Doel van de regeling is het verduurzamen van de proces- en maakindustrie door het ondersteunen van investeringsprojecten op het gebied van groene chemie, circulaire (en biobased) industrie, biotechnologie en 'net zero' industrie die bijdragen aan een toekomstbestendige industrie in Groningen.

Artikel 3 Doelgroep

De subsidie kan worden verstrekt aan ondernemingen in de proces- en maakindustrie gevestigd in, of die zich willen vestigen in het werkingsgebied voor regionale investeringssteun voor projecten in overeenstemming met de artikelen 13 en 14 van de AGVV.

Artikel 4 Subsidievorm

Gedeputeerde Staten verstrekken op grond van deze regeling subsidies in de vorm van een geldbedrag.

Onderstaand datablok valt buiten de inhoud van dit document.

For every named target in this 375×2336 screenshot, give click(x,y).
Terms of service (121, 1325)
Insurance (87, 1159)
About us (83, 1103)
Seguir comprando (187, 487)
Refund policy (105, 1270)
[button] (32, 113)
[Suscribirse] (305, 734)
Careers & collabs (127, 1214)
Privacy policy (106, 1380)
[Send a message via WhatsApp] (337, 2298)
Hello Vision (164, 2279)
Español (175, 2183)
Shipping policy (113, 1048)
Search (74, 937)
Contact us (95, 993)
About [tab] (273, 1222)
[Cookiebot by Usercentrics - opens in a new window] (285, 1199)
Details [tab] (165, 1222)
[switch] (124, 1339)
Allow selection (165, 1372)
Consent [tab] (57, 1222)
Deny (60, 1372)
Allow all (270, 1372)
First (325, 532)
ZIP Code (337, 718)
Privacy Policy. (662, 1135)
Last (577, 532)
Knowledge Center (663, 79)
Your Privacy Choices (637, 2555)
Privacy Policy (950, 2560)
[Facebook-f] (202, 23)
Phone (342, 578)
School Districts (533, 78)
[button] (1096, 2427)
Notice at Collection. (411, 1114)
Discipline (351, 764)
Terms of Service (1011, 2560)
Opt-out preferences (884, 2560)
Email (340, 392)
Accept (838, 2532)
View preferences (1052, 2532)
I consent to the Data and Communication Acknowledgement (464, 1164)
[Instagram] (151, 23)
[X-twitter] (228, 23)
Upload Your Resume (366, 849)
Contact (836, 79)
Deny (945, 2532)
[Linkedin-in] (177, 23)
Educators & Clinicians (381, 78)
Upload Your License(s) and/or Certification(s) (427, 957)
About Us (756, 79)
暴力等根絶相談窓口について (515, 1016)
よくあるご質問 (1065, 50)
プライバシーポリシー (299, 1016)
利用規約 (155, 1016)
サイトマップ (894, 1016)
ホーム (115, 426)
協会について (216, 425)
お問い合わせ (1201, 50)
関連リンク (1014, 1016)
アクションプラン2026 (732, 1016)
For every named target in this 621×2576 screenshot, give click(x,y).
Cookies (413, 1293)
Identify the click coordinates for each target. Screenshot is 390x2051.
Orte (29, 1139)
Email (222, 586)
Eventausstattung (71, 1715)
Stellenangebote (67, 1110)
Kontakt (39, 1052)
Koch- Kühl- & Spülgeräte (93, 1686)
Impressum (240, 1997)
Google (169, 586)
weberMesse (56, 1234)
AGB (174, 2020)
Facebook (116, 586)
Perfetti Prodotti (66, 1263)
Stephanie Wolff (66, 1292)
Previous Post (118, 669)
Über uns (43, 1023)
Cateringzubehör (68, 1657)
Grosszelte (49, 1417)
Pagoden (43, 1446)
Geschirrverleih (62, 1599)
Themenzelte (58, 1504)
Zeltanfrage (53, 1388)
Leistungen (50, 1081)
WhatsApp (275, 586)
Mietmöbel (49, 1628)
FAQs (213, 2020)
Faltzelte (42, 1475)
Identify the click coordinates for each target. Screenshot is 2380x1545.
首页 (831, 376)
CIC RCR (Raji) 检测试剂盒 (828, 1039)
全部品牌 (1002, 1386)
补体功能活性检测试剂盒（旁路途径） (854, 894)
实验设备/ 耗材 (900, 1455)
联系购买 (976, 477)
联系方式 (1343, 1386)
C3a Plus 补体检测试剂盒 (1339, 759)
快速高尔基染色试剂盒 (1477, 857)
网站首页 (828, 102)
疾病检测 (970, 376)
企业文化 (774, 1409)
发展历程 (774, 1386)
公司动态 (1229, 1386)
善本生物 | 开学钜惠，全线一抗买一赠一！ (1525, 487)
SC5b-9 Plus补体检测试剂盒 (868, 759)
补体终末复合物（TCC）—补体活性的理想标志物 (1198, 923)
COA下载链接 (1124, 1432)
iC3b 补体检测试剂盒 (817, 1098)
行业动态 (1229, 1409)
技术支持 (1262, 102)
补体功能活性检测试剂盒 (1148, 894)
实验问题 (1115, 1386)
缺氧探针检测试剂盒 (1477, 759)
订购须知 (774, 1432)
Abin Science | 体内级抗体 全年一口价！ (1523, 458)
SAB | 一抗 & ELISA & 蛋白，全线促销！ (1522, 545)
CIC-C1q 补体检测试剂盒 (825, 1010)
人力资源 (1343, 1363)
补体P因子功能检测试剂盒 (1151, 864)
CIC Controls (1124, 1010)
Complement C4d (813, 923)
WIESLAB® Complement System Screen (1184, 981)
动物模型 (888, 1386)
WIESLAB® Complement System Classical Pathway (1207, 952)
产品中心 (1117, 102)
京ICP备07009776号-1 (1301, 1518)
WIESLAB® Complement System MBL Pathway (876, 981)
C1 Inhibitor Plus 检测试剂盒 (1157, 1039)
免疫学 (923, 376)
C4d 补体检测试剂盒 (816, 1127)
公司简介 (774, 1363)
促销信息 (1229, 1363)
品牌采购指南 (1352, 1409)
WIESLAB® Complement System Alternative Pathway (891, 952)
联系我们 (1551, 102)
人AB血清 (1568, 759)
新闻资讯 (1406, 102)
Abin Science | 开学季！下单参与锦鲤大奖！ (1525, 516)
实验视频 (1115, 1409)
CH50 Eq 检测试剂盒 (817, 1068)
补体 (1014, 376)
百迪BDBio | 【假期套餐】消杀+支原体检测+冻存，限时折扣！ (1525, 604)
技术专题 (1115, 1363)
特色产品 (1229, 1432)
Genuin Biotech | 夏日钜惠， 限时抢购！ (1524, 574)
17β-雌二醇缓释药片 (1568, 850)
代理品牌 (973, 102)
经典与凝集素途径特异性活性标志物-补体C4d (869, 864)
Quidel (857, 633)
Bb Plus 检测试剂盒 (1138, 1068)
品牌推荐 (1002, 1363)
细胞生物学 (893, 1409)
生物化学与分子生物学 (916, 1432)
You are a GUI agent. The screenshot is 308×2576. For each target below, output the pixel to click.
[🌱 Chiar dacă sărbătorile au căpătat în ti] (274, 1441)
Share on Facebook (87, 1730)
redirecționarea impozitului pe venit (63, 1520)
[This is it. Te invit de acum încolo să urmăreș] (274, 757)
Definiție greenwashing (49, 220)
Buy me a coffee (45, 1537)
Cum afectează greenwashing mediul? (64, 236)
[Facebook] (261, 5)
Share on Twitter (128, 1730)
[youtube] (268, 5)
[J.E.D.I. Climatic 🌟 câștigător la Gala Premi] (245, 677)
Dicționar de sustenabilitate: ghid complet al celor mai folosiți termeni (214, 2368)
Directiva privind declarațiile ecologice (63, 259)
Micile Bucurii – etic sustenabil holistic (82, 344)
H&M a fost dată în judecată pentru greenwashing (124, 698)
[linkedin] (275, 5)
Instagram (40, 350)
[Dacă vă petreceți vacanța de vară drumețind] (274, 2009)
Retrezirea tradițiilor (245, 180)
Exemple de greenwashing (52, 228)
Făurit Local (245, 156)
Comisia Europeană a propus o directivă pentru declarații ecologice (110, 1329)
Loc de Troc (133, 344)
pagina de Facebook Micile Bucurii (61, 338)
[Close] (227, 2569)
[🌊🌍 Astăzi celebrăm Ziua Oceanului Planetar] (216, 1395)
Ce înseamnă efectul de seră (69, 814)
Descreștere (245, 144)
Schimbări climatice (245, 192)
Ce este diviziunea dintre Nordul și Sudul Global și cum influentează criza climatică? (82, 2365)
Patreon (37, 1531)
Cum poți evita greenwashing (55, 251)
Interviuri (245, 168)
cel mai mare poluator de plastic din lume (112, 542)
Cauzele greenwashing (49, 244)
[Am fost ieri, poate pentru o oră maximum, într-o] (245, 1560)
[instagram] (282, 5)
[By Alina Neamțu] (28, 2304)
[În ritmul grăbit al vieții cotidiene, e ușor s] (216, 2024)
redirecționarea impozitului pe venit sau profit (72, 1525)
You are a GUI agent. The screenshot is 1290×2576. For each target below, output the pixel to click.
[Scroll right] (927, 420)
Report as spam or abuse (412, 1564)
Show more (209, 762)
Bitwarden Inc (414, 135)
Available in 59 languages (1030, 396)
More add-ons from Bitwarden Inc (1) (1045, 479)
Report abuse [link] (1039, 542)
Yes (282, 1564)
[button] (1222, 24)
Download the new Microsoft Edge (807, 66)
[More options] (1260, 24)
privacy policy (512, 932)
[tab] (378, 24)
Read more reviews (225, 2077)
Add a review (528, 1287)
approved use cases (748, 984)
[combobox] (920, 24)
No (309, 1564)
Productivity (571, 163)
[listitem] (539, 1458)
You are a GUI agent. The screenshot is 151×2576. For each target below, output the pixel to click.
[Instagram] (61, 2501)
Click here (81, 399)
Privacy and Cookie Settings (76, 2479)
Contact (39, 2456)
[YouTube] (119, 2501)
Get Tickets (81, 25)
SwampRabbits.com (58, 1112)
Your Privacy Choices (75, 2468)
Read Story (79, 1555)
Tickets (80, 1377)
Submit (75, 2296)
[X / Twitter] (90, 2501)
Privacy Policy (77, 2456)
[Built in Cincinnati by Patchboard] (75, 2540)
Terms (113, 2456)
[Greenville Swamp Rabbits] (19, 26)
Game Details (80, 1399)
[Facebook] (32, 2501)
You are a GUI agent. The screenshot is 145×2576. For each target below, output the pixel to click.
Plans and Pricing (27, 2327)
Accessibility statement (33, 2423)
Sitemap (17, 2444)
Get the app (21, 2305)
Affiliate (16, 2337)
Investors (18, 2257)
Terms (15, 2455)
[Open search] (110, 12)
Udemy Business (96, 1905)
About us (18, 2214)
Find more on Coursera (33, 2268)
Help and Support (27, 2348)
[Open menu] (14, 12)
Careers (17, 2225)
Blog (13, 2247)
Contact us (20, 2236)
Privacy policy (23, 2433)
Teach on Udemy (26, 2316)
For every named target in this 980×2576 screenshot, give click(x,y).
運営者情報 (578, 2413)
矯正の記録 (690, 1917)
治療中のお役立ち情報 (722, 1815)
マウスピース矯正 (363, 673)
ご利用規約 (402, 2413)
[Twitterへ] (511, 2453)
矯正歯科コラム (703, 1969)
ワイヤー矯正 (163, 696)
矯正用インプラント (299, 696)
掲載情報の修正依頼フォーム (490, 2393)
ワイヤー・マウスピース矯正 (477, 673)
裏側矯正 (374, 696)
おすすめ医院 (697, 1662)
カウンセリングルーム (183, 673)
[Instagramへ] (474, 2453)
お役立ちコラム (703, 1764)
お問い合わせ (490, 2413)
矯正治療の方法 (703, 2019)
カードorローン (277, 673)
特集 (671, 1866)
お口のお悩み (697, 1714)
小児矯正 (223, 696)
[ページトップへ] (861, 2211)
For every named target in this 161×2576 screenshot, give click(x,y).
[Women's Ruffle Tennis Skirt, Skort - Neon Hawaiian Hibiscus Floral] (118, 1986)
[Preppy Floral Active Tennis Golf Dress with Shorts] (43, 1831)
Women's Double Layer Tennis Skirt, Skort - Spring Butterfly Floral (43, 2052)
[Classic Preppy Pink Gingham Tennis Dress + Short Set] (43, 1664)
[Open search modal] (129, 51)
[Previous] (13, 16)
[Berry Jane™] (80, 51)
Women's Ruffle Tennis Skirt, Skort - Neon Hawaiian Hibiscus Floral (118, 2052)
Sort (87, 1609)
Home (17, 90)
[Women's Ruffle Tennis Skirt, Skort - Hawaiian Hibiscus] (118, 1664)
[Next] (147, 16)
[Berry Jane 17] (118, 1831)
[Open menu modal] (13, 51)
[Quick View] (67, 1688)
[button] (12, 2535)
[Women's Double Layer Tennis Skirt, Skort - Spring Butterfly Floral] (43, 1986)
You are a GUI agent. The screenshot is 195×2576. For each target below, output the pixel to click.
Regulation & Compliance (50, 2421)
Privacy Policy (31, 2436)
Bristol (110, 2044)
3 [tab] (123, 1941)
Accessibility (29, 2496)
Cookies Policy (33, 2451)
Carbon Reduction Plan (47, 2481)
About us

Artikel 5 Subsidiabele activiteiten

Subsidie kan worden verstrekt voor:

  • a.

    investeringen in duurzame bedrijfsuitrusting en daarbij behorende gebouwen; het gaat om een vestigingsproject of diversificatieproject van een onderneming in de proces- en maakindustrie;

  • b.

    investeringen in duurzame bedrijfsuitrusting en daarbij behorende gebouwen; het gaat om een uitbreidingsproject of transformatieproject van een MKB-onderneming in de proces- en maakindustrie.

Artikel 6 Weigeringsgronden

  • 1. Subsidie wordt niet verstrekt aan ondernemingen die behoren tot één of meer van de sectoren waarnaar verwezen wordt in artikel 1, derde lid, van de AGVV.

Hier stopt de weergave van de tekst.